Future chancellor visits campus to engage with students
Earlier this year, the Editorial Board wrote about how Gary May was a promising choice to be UC Davis’ next chancellor. We remain optimistic as the Aug. 1 start date for his tenure approaches.
May is holding available hours on the Memorial Union patio from 11:30 a.m. to 1:30 p.m. on Friday, April 14, as an opportunity to get to know the student body. The Editorial Board has compiled points that we believe are important for May to clarify.

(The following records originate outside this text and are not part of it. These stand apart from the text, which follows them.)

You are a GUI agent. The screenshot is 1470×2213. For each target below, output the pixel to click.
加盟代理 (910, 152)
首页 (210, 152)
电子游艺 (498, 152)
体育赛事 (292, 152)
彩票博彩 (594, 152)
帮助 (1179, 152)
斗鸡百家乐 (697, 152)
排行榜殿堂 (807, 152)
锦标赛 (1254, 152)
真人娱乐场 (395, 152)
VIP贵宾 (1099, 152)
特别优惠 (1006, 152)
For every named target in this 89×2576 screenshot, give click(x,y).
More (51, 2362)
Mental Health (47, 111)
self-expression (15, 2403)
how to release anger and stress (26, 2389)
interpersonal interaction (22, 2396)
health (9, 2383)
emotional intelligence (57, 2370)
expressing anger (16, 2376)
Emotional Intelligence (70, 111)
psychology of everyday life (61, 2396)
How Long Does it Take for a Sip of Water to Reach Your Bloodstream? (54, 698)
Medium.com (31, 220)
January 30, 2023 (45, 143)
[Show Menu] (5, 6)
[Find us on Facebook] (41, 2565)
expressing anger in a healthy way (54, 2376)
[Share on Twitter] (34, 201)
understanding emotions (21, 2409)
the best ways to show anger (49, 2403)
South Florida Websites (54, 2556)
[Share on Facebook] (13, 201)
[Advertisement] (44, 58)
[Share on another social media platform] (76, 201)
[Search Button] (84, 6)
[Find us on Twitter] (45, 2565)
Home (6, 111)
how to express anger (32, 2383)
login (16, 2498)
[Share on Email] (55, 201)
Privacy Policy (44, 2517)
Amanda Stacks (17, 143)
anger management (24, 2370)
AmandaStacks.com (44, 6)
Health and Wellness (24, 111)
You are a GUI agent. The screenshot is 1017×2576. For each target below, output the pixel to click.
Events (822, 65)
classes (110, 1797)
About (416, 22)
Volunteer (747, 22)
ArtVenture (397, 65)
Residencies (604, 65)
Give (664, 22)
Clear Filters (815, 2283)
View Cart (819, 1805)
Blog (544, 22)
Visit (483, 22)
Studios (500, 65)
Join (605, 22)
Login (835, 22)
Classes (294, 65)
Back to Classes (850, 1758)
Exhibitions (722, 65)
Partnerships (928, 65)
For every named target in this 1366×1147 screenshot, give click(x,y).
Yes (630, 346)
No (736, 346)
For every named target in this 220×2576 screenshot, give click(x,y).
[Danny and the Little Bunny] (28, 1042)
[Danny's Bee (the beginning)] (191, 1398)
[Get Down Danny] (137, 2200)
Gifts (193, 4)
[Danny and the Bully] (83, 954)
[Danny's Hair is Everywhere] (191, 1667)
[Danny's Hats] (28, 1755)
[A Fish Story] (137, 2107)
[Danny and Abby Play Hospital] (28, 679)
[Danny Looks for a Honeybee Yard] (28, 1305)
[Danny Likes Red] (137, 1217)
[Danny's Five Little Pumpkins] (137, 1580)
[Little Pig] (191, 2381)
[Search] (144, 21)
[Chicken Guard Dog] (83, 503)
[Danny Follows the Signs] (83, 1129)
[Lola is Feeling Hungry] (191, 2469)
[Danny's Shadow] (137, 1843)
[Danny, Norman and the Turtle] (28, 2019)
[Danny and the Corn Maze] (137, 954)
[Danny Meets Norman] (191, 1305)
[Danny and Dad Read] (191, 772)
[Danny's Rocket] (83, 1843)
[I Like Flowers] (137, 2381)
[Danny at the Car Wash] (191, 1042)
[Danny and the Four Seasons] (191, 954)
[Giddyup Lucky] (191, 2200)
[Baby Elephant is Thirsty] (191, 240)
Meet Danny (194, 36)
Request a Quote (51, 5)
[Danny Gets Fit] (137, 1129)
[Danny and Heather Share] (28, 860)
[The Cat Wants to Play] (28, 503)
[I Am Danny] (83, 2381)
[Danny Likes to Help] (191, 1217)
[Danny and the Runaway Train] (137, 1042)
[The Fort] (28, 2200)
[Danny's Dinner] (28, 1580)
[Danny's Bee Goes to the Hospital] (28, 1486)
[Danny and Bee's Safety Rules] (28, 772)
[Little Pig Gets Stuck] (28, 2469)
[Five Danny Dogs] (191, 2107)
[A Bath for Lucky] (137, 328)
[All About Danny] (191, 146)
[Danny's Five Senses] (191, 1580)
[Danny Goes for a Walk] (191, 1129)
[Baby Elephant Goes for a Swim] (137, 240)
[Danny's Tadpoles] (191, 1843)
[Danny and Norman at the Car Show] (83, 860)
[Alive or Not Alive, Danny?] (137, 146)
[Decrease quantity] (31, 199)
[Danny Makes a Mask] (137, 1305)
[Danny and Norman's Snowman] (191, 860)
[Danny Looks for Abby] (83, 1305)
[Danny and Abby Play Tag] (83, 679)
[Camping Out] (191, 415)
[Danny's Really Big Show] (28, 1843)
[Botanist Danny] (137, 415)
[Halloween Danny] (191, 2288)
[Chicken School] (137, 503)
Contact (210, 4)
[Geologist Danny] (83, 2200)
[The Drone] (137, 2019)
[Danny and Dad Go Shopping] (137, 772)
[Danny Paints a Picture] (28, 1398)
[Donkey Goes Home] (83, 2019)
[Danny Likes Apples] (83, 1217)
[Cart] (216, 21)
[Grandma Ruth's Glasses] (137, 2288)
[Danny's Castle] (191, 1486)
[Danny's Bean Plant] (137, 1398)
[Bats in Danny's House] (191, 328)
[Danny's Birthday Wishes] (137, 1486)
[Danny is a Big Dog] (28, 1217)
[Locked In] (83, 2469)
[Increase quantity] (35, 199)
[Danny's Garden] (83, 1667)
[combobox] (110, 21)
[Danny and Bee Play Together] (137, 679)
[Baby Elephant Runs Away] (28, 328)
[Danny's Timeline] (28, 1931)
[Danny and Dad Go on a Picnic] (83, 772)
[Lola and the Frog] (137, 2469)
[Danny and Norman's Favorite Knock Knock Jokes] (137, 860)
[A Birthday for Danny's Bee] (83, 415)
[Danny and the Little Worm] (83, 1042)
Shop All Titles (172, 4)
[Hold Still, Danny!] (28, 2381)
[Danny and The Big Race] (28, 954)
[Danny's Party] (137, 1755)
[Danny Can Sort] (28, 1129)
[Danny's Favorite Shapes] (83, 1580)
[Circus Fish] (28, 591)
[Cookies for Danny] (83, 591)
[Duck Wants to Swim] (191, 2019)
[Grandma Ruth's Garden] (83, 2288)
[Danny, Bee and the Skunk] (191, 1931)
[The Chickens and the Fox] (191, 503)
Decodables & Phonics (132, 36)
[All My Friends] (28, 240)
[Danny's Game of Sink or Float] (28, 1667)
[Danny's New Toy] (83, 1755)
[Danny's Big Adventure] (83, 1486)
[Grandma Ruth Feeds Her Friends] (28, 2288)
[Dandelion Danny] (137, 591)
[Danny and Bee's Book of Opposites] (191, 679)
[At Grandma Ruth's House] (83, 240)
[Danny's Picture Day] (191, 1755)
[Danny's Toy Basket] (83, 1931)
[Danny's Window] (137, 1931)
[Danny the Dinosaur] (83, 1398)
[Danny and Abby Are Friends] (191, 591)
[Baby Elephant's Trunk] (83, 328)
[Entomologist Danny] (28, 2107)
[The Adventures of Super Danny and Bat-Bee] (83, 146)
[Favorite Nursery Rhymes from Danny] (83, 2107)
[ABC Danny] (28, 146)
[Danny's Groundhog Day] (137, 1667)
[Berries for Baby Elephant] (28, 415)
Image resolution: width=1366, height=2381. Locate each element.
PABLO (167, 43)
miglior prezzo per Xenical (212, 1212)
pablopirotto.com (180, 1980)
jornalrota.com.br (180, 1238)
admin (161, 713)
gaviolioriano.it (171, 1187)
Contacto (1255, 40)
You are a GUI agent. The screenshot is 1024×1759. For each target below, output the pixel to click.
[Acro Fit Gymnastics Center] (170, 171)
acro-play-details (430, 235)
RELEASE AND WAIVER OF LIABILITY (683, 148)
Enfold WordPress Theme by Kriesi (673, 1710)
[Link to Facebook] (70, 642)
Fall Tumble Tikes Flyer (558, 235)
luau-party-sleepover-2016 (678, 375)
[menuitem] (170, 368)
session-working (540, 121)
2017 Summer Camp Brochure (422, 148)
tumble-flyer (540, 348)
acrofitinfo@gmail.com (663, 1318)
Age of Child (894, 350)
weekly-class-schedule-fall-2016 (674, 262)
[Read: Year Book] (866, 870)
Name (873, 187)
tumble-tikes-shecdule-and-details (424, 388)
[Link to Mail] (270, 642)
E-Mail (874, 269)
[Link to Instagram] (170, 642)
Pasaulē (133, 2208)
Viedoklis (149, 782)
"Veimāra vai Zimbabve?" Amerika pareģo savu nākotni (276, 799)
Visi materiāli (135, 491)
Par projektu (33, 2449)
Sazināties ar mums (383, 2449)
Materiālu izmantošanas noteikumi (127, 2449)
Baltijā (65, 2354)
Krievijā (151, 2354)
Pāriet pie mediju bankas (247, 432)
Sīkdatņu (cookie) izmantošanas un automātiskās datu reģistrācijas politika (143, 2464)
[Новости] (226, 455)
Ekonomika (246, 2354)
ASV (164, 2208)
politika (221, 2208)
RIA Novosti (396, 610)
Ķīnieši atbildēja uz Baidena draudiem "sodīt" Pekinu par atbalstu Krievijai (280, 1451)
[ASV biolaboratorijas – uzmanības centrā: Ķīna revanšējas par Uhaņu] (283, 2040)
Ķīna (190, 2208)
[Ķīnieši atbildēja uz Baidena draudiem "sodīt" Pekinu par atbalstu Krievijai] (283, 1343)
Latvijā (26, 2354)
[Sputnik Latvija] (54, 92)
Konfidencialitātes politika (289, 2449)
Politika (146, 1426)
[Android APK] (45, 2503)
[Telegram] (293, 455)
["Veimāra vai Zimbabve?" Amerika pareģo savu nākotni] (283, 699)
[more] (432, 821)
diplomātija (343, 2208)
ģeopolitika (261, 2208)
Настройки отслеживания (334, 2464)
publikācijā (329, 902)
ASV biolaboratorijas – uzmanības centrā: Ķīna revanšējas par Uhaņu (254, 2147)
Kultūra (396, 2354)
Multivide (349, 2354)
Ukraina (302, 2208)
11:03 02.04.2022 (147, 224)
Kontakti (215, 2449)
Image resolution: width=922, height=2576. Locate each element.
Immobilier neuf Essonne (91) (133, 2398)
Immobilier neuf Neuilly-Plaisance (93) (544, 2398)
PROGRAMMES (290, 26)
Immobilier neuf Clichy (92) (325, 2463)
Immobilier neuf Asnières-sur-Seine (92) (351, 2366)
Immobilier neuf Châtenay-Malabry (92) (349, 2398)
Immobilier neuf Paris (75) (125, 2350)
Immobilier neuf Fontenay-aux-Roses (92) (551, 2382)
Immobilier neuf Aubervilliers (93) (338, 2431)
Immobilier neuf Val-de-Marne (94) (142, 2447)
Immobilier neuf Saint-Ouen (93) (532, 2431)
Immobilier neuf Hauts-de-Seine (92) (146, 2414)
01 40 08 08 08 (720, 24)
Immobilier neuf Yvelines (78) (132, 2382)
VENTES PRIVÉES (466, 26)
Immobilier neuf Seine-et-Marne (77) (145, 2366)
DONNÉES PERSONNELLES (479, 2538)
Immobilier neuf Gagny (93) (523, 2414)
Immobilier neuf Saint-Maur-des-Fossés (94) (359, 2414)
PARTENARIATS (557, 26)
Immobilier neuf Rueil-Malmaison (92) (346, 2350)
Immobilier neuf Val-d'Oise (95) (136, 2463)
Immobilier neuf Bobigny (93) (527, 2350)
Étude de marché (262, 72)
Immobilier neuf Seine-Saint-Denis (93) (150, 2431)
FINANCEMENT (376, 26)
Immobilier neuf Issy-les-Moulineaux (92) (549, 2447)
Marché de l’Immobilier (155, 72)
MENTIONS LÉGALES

With the fallout from former Chancellor Linda P.B. Katehi serving on the board of two for-profit companies, there remains a deep distrust within campus sentiment of income not tied solely to the university. It was surprising, then, when it was revealed by The Sacramento Bee that May himself sits on multiple boards. Although the University of California says that his involvement is not a conflict of interest and will benefit the university, we would like to know the extent of his involvement with these boards and how — or if — his participation in them will affect his style of leadership and his administration.
At Georgia Tech, May led diversity initiatives to enroll a larger number of minority and international students within the College of Electrical and Computer Engineering. The Editorial Board would be interested to hear of how he specifically plans on increasing the diversity to underserved populations of campus at such a large research institution like UC Davis.
As the dean of Georgia Tech’s College of Engineering, May brings a wealth of STEM knowledge to the university, as did his predecessor. May has written about how arts should not be fully integrated within the STEM fields of study, writing that combining arts with the sciences “dilutes the essential need and focus for STEM.” Collaboration between arts and the various disciplines of the sciences would not detract from the focus of STEM and would only serve to put these subjects into a broader historical, societal and global context. It would complement and not devalue the knowledge of those fields. The Editorial Board wants to know how May’s philosophy regarding STEM fields will affect the on-campus interdisciplinary relationship.
UC President Janet Napolitano wanted a chancellor who would be able to increase and strengthen the reach of UC Davis in Sacramento. May should be able to express his priorities for Sacramento and his plans for extending the influence of UC Davis into the area. How will his time and efforts be divided between maintaining and improving a world-class institution and expanding regional influence?
Most importantly, the Editorial Board encourages students to take advantage of this opportunity to meet with their future chancellor and share with him the expectations that the community holds.
The Editorial Board urges the incoming chancellor to continue open dialogue and community engagement. A transparent approach to leading a large public university like UC Davis is essential for a safe and strong campus community.